On Tue, Jun 02, 2026 at 12:01:32PM +0200, Maciej S. Szmigiero wrote:
> On 1.06.2026 21:33, Peter Xu wrote:
> > On Mon, Jun 01, 2026 at 10:39:26AM -0300, Fabiano Rosas wrote:
> > > A bit idiosyncratic, but I don't have any better suggestions.
> >
> > One thing I don't think proper with the current approach: if it's a real
> > "priority" it should be invoked always with high->low order, no matter if
> > running=true or not.. but that's not what will happen if we encode it with
> > the "depth" field.
> >
> > That is an implication that we have two demands, and they aren't the same,
> > but this solution wrongly packed them together.
> >
> > In 2023, VFIO already introduced VMChangeStateEntry.prepare_cb(). That is
> > a real impl of prority queues with only two: prepare_cb() always has higher
> > priority than the cb() itself.
> >
> > Can VFIO simply leverage this existing interface, instead of hijacking
> > "depth" in an unwanted way?
> >
> > I believe the _P2P states still need to happen first for all vfio devices,
> > then it can do the next step. Logically I think it can also be done
> > internally within VFIO by proper impl of these two callbacks, to achieve
> > both:
> >
> > - Proper transition to P2P states first for all devices, meanwhile,
> > - Proper concurrency of all VFIO devices on device state transitions
> >
> > Would that work in a cleaner way?
>
> In the VFIO migration save/source code we have two transitions:
> PRE_COPY -> PRE_COPY_P2P done via prepare_cb() and
> PRE_COPY_P2P -> STOP_COPY done via cb().
> On the load/target side the situation is similar, only states are
> different.
>
> For each of these transitions we need two callbacks: one has to launch
> per-VFIO device state change thread and the other one has to "collect"
> (or join) these threads.
>
> All handlers of the first callback have to be complete before calling
> any handler of the second callback since otherwise there would be
> VFIO device vs VFIO device serialization.
>
> Moreover, all the prepare_cb()-related transitions have to be done
> before any of the cb()-related is started.
>
>
> I presume what you suggest above is to launch per-VFIO device state
> transition thread in prepare_cb() which would then be responsible for
> doing *both* state transitions for this VFIO device.
> And then collect this thread in cb().
Yes.
>
> However, this would need some extra interlocking:
> - A lock inside VFIO code shared by all VFIO devices making sure
> no VFIO device starts the second transition (the cb() one) before
> all VFIO devices finish the first transition (the prepare_cb() one).
Yes, more below.
>
> - Looking at the current QEMU code, there are some non-VFIO cb()

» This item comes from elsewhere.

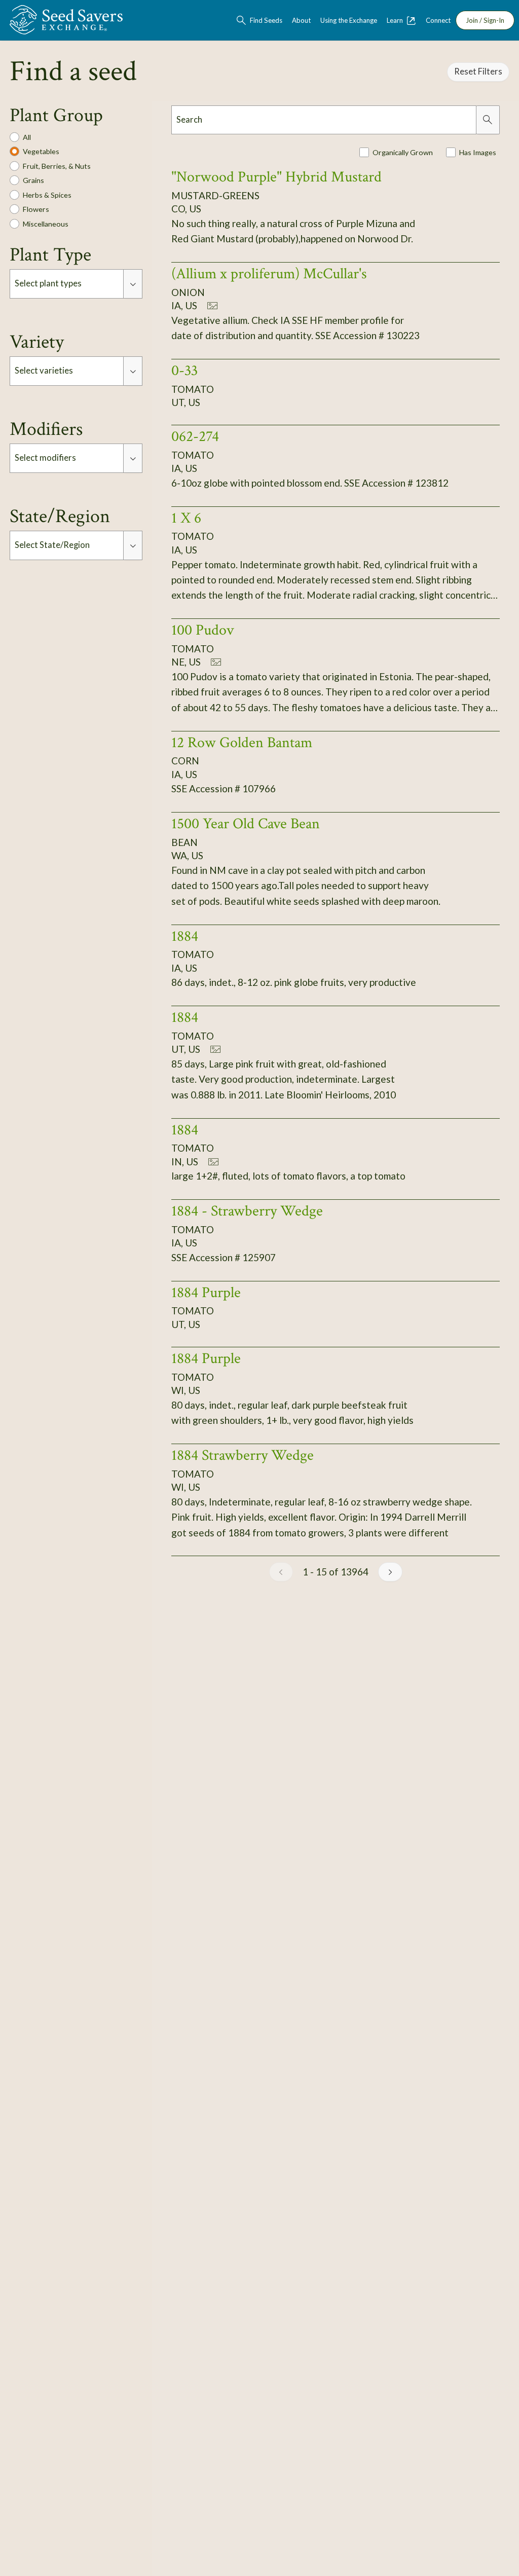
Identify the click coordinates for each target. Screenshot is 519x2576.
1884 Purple (206, 1292)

> handlers registered via qdev_add_vm_change_state_handler() and
> quite a few handlers registered via qemu_add_vm_change_state_handler().
>
> I presume these VFIO prepare_cb()-related transitions need to finish
> before calling any of these handlers to maintain the current ordering
IIUC, we don't necessarily need to keep this ordering; or do you see any
real demand of that?
What I see is that the order is only introduced due to P2P state of VFIO,
it seems very specific to me.
> so some kind of interlocking in vm_state_notify() between calling
> prepare_cb() and cb() may be necessary since any "prio" based
> ordering will have the same problem of reverse calling order on VM
> start vs stop.
>
>
> To be clear, I'm not insisting on the implementation from this patch -
> any alternative one that preserves the aforementioned ordering rules
> and has similar downtime performance is probably okay too.

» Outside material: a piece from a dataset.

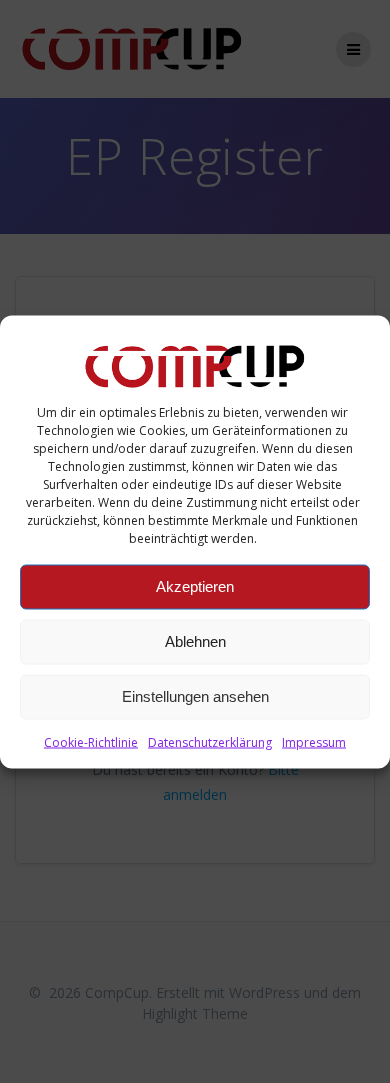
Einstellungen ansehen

The problem is, IIUC patch 1 needs better justification on its own, and I
feel like it's not doing the right thing, as discussed previously. So even
if we want to introduce a new priority-based approach, we may want to
rethink patch 1.
IMHO it'll be perfect if we can simply reuse prepare_cb(). It seems
working.
Due to this demand, I got to learn we have pthread_barrier_init(), but..
personally I like a simple atomic+event approach:
vfio thread:
# Do step 1, ->P2P
if (qatomic_fetch_inc(&vfio_p2p_done) + 1 == vfio_total_devices) {
qemu_event_set(&vfio_p2p_done_event);
}
qemu_event_wait(&vfio_p2p_done_event);
# Do step 2, ->STOPCOPY
cb() only join()s.
Would this work?
Thanks,
--
Peter Xu